What is sometimes referred to as the “second shift”, domestic and emotional labour undertaken after paid work hours. For desi women in Australia, this burden can feel intensified by cultural expectations around caregiving, home-cooked meals, and community involvement. They are forever chasing the work-life balance that is frequently promoted in Australian workplaces, yet can somehow be elusive in our cultures.

Women speak of a persistent internal checklist: Am I doing enough at work? Am I present enough at home? Am I staying connected enough with family in India?
Technology may have reduced physical distance but not emotional responsibility. Regular video calls maintain closeness with parents and relatives yet also underscore absence from family milestones and ageing loved ones. The result is a sense of divided presence, belonging fully to neither place at any one time.
The Persistence of Guilt

A recurring theme in conversations with millennial desi women is guilt. Guilt for long work hours. Guilt for relying on childcare. Guilt for not pursuing career growth more aggressively. Guilt for wanting time alone. Guilt for not earning an income.

Much of this stems from cultural narratives equating sacrifice with virtue. Many women were raised to prioritise family needs above personal wellbeing. Rest was something earned after responsibilities were fulfilled, and responsibilities rarely felt complete.
In Australia’s more individualistic context, messages around self-care and boundary-setting are prominent. Yet adopting these practices can generate tension. Choosing personal time may feel like abandoning inherited expectations.

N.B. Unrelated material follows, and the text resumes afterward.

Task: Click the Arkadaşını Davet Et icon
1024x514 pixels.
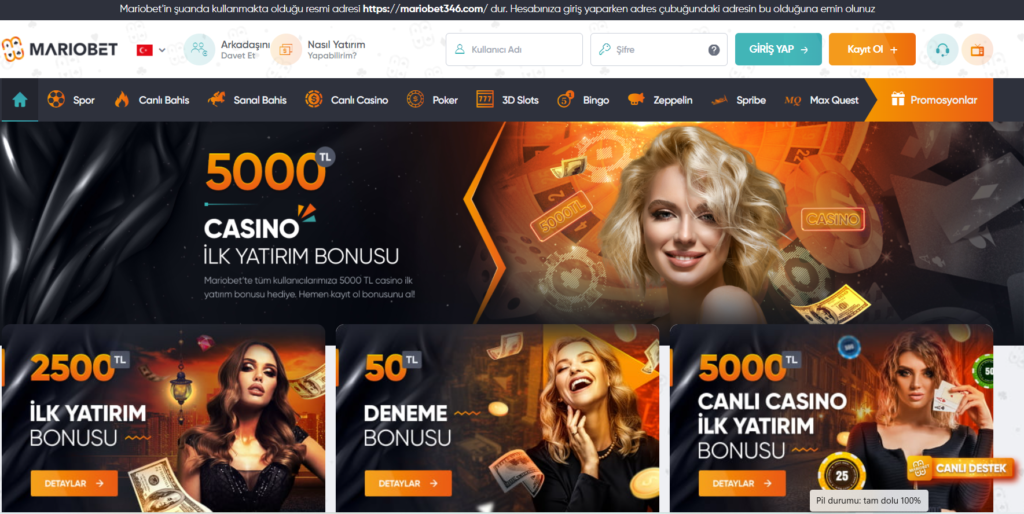Action: (199, 49)
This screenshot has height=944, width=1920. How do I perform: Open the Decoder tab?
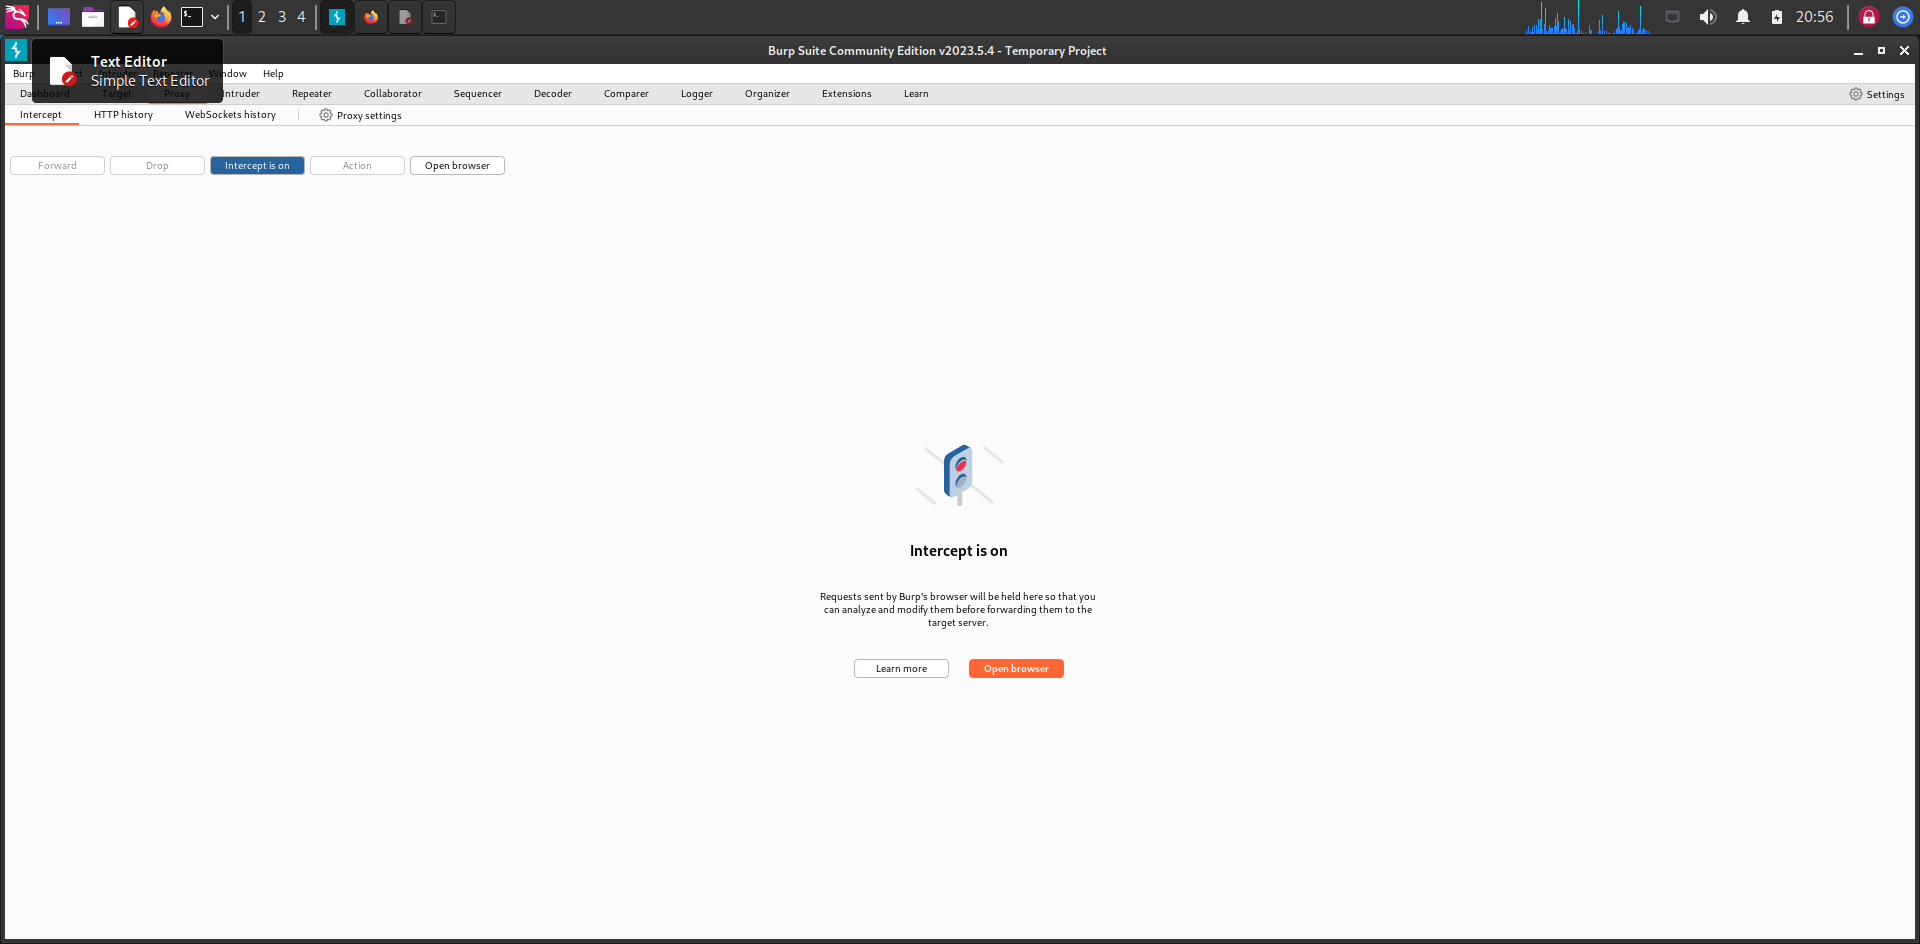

This tension contributes to stress and, in some cases, quiet burnout.
Mental Health and Evolving Conversations

Encouragingly, attitudes toward mental health are shifting within the community.
Desi women are increasingly open to counselling, peer support groups, and wellness practices. Multicultural health services report growing engagement from South Asian women seeking support for anxiety, work stress, and adjustment challenges.
Wellbeing strategies vary. Some draw on familiar cultural practices such as yoga and meditation. Others prioritise gym memberships, walking groups, or creative outlets. Informal networks: WhatsApp groups, community gatherings, professional circles, often serve as safe spaces for honest conversations about overwhelm.

Where previous generations may have normalised silent endurance, many millennials are reframing strength as the willingness to seek help.

Redefining Success and Balance

Rather than pursuing a rigid definition of balance, many women are adopting a more fluid approach. Flexible work arrangements, hybrid roles, and more direct conversations with partners about equitable domestic responsibilities are becoming increasingly common. Within households, subtle but significant shifts are occurring.

Children in migrant Indian families today are observing mothers who pursue careers while also prioritising mental health and setting boundaries. This modelling has long-term implications, shaping how the next generation understands gender roles and emotional wellbeing.

A Broader Reflection

International Women’s Day provides an opportunity not only to celebrate visible accomplishments but also to acknowledge layered realities.
Millennial desi women in Australia are professionals, caregivers, entrepreneurs, and community contributors. They are also individuals navigating complex identities across two cultures.

Their strength lies not simply in endurance, but in adaptation, in balancing heritage with independence, ambition with wellbeing, and responsibility with self-definition.
As Australia marks International Women’s Day, their stories serve as a reminder that empowerment is not a fixed achievement. It is an ongoing process, shaped by migration, motherhood, career, culture, and personal growth.

And for many millennial desi women, that journey continues- resilient, reflective, and increasingly self-directed.